Clinical features at the time of radiologic confirmation of PD were compared between two patient groups: the “continuous group” (n = 47) and the “discontinuous group” (n = 39). The continuous group continued to receive sorafenib after PD confirmation (i.e., sorafenib was the second-line treatment) at the same dose as before confirmation; no additional agents were administered along with sorafenib. The discontinuous group discontinued sorafenib treatment after PD confirmation and received the following second-line treatments: TACE (n = 11), hepatic arterial infusion chemotherapy (HAIC, n = 5), radiation (n = 3), systemic chemotherapy consisting of oral uracil and tegafur (n = 2), clinical trials (n = 4), or none (n = 14). The 16 patients who received TACE or HAIC were refractory to TACE prior to pre-PD administration of sorafenib; after pre-PD sorafenib treatment, 11 of these patients underwent TACE for new intrahepatic lesions, and 5 underwent HAIC for intrahepatic growth (n = 4) or new macrovascular invasion (n = 1). The third-line treatments (i.e., the treatments after post-PD sorafenib administration) in the continuous group were TACE (n = 11), HAIC (n = 5), radiation (n = 5), resection of lung metastasis (n = 1), and clinical trials (n = 12).
Image Analysis of the Therapeutic Effects
Images obtained via dynamic MDCT or dynamic MRI were acquired at baseline and after 6–8 weeks of post-PD sorafenib treatment. The best radiologic tumor response was assessed in accordance with the modified RECIST  at 6–8 or 14–16 weeks after confirmation of radiologic PD and classified as a complete response, a partial response, stable disease (SD), or PD. We documented the cause of PD (pattern of progression): ≥20% increase in tumor size compared with the size of a baseline lesion (intrahepatic growth or extrahepatic growth), a new intrahepatic lesion, or a new extrahepatic lesion and/or vascular invasion.
All patients were followed-up at our outpatient clinic according to a standardized protocol that included tumor marker tests every 1–2 months and MDCT or MRI every 6–8 weeks until the patient’s death or last visit. At the time at which the database was locked (February 2014), the median follow-up time was 14.0 months (range, 0.7–53.9 months) and 69 patients had died; no patients were lost to follow-up.
Statistical analyses were performed using JMP version 11.0 software (SAS Institute, Cary, NC, USA).
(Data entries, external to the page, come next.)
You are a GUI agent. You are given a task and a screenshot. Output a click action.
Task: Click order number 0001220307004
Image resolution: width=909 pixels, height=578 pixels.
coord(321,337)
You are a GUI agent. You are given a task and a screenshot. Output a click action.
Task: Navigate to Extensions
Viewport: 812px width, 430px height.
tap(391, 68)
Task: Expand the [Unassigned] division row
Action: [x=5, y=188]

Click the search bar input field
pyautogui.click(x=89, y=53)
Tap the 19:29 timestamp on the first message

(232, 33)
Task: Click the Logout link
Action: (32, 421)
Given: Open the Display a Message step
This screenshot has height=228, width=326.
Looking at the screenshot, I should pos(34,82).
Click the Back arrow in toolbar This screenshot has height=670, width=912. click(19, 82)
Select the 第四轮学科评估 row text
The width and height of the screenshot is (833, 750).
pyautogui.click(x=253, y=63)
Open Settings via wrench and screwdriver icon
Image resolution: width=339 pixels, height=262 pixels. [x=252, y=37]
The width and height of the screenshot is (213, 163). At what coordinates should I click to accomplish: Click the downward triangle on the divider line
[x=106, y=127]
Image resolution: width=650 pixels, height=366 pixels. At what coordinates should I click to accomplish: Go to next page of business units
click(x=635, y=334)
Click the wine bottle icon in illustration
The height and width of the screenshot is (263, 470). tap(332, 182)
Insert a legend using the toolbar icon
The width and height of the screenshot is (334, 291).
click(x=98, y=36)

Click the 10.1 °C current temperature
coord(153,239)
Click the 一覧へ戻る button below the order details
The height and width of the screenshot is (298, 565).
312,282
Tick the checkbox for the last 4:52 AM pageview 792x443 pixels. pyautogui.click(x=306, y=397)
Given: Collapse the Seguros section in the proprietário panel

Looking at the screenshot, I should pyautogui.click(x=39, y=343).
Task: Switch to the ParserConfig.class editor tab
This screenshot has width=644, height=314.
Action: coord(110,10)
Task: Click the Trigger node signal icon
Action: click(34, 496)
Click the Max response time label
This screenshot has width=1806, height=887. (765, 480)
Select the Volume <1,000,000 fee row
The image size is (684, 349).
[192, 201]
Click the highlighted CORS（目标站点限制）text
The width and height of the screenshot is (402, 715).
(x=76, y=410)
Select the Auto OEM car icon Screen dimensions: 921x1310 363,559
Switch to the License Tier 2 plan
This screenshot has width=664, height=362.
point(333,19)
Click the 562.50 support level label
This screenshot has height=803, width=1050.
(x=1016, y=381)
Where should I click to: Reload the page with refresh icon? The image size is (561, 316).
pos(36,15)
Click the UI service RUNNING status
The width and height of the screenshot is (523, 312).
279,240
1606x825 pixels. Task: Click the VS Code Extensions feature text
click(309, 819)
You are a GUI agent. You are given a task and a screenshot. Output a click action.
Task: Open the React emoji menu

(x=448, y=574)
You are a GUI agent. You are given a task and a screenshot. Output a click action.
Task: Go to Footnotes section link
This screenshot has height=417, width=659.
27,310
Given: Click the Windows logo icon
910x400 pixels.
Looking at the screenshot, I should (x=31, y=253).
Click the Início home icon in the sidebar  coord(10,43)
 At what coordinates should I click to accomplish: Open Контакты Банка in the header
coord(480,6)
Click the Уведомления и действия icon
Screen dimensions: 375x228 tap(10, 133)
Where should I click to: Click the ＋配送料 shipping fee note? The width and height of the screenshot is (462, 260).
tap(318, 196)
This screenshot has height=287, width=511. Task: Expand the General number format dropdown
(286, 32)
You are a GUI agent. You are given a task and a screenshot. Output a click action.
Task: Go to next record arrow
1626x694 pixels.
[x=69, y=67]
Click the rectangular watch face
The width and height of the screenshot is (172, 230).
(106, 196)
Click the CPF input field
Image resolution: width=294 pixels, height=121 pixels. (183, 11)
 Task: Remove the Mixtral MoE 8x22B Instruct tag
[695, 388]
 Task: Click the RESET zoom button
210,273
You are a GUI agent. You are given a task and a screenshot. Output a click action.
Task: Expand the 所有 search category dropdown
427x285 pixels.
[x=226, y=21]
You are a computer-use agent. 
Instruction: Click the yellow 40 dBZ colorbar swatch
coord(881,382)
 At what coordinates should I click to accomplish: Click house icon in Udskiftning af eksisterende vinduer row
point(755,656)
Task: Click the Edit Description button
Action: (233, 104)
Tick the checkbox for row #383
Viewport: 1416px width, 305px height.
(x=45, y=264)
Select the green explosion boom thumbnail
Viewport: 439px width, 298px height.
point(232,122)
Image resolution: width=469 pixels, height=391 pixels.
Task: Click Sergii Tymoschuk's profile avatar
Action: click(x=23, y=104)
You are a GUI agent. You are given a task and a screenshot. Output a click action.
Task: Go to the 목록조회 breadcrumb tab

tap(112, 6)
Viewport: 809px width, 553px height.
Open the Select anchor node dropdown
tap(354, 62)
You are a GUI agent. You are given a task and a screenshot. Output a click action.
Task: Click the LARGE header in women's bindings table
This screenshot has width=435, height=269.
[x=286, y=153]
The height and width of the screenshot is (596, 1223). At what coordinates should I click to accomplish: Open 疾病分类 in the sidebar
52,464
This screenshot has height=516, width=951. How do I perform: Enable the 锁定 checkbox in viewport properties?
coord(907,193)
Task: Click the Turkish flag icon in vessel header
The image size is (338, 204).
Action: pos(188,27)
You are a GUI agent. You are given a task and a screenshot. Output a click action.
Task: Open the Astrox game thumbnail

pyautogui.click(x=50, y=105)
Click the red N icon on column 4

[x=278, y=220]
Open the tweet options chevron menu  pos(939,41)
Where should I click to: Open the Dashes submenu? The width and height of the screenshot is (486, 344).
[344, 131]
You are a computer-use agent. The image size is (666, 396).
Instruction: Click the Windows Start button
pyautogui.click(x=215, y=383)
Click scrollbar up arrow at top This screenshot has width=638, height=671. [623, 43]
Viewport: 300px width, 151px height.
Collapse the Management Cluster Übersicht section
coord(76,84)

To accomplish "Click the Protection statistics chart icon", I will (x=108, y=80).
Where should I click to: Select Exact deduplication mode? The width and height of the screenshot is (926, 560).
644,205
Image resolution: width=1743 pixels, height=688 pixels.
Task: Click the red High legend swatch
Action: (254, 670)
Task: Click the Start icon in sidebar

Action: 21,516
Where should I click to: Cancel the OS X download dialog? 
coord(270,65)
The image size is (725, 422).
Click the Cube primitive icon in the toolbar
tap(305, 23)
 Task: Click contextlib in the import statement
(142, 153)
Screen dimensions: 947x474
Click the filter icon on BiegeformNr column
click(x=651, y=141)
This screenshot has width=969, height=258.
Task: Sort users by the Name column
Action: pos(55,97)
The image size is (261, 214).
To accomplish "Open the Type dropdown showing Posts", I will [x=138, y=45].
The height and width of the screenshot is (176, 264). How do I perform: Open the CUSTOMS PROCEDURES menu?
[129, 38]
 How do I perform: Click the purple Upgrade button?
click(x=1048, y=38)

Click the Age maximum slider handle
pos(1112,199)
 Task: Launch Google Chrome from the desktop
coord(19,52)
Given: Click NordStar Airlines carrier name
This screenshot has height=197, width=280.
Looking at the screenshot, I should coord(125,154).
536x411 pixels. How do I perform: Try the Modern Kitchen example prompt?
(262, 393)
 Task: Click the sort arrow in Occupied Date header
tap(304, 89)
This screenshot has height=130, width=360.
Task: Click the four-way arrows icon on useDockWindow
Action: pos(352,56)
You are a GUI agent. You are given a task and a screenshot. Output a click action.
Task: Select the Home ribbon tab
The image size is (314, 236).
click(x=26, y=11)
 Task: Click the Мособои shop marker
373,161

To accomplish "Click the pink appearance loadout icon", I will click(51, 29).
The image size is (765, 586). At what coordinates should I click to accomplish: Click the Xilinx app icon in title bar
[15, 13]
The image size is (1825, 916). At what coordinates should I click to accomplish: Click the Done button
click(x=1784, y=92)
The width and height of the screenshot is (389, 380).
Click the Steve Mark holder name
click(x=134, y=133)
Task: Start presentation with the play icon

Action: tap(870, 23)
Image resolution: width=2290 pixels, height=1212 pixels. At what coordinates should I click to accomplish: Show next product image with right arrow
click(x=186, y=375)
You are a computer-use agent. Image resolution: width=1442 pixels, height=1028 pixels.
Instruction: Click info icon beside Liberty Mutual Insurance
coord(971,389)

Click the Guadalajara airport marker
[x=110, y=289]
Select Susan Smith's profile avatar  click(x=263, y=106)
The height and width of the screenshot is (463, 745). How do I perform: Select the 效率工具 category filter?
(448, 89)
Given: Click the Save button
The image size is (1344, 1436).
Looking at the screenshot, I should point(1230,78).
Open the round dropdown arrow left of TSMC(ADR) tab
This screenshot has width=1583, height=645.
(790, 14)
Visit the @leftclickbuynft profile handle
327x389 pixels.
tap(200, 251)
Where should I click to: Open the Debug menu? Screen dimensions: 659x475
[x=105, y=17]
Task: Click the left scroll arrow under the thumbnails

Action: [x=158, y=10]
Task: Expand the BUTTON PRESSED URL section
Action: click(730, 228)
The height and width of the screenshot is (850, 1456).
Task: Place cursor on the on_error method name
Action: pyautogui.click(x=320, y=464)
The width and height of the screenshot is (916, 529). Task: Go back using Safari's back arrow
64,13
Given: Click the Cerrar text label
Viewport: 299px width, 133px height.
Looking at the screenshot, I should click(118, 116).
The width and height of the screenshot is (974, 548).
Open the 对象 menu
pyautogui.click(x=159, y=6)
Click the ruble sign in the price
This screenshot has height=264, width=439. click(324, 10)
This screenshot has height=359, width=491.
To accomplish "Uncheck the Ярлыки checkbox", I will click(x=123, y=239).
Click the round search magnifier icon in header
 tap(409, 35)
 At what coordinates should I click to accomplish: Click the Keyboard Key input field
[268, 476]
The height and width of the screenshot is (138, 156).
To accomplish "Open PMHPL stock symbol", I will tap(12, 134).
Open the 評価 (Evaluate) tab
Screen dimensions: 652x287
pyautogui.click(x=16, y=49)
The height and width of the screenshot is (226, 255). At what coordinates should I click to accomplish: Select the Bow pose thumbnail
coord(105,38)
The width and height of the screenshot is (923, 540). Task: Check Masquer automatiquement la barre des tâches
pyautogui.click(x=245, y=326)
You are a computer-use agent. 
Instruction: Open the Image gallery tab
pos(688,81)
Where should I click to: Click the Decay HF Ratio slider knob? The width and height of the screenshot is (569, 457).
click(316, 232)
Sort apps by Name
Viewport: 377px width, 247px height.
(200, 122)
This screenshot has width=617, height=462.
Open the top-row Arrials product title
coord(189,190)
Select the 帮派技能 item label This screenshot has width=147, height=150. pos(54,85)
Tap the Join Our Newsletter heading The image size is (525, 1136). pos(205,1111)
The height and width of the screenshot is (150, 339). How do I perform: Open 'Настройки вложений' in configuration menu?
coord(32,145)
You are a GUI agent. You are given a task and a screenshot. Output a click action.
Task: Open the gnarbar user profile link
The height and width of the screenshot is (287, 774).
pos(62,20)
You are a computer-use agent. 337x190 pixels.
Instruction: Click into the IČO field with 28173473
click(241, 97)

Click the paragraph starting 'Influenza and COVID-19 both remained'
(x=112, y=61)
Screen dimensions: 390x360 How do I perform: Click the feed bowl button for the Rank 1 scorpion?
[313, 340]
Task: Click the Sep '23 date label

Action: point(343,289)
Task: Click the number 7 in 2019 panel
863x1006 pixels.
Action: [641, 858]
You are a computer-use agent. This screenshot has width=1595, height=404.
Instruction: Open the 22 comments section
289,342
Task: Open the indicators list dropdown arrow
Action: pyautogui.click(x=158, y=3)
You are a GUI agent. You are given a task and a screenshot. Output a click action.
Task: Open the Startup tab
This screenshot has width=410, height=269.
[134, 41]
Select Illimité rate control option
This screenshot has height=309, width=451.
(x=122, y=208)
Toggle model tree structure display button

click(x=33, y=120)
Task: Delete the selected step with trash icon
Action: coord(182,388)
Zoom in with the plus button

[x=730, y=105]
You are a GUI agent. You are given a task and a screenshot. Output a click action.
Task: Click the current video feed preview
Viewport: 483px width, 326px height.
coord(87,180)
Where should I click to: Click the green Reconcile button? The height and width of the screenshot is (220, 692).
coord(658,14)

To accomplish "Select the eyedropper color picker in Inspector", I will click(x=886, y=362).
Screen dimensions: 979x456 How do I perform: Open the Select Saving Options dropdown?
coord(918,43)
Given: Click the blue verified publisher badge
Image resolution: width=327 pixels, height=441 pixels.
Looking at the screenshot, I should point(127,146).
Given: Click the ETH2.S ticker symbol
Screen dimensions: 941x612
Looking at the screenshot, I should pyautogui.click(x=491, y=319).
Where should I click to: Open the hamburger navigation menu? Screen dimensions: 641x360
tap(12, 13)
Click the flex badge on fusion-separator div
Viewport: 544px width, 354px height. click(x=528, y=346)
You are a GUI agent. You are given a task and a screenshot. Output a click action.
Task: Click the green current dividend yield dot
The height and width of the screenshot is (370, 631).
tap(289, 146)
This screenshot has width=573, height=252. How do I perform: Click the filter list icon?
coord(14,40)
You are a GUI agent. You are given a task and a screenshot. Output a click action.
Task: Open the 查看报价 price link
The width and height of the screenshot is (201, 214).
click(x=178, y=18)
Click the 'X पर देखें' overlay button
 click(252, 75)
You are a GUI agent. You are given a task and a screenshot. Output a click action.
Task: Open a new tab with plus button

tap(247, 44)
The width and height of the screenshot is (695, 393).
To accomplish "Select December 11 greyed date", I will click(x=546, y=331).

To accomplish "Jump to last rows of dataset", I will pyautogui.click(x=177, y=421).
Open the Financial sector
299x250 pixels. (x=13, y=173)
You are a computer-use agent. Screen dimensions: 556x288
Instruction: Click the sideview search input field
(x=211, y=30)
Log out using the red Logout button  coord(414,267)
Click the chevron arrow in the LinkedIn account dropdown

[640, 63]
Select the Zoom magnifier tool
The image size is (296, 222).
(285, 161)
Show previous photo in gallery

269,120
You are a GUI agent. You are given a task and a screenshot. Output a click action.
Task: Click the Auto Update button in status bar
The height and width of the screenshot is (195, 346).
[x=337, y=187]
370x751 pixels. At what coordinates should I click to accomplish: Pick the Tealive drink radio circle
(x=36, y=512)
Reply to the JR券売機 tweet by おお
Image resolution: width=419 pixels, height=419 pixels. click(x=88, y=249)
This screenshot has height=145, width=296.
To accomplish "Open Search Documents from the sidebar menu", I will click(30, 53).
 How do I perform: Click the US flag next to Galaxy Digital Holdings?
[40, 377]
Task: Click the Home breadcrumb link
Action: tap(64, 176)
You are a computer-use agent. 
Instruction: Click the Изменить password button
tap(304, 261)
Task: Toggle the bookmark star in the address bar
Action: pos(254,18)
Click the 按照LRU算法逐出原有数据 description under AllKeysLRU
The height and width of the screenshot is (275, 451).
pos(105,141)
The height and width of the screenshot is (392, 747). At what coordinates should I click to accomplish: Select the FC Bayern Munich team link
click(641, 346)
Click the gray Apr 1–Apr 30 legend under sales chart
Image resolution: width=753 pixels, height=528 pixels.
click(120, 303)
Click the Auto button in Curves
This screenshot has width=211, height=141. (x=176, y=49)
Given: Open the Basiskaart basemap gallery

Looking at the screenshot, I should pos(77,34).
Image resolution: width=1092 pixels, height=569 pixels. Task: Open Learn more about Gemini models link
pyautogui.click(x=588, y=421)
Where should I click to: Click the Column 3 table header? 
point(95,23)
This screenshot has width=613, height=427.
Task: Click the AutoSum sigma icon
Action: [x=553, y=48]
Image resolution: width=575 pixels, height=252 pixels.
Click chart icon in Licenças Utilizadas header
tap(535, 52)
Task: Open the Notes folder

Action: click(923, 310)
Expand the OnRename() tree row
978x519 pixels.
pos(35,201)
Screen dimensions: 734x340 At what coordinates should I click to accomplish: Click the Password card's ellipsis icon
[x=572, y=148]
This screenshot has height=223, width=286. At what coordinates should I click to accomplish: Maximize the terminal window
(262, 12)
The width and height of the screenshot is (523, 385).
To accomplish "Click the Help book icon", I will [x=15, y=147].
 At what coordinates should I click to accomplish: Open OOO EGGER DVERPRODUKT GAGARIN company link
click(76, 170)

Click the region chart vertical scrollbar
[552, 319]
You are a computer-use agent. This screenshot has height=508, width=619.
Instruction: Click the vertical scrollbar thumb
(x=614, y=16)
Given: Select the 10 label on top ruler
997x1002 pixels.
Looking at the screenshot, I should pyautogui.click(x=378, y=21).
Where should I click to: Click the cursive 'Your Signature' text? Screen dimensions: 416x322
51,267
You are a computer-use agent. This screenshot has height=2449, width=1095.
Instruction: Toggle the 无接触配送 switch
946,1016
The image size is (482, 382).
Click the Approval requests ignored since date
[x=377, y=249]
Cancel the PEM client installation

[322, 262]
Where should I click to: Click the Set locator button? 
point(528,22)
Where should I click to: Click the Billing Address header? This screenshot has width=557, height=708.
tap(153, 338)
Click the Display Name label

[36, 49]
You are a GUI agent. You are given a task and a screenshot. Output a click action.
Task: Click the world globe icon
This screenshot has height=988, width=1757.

Categorical variables were analyzed by using the chi-square test or Fisher’s exact test, as appropriate. Continuous variables were analyzed by using Student’s t-test or the Mann–Whitney U test, as appropriate. TTP and OS after radiologic confirmation of PD were analyzed by using the Kaplan–Meier method, and comparisons between groups were performed by using the log-rank test. Subgroup analysis, univariate analysis, and multivariate analysis were performed by using a Cox proportional hazards model and the backward elimination procedure. A value of p <0.05 indicated a statistically significant difference.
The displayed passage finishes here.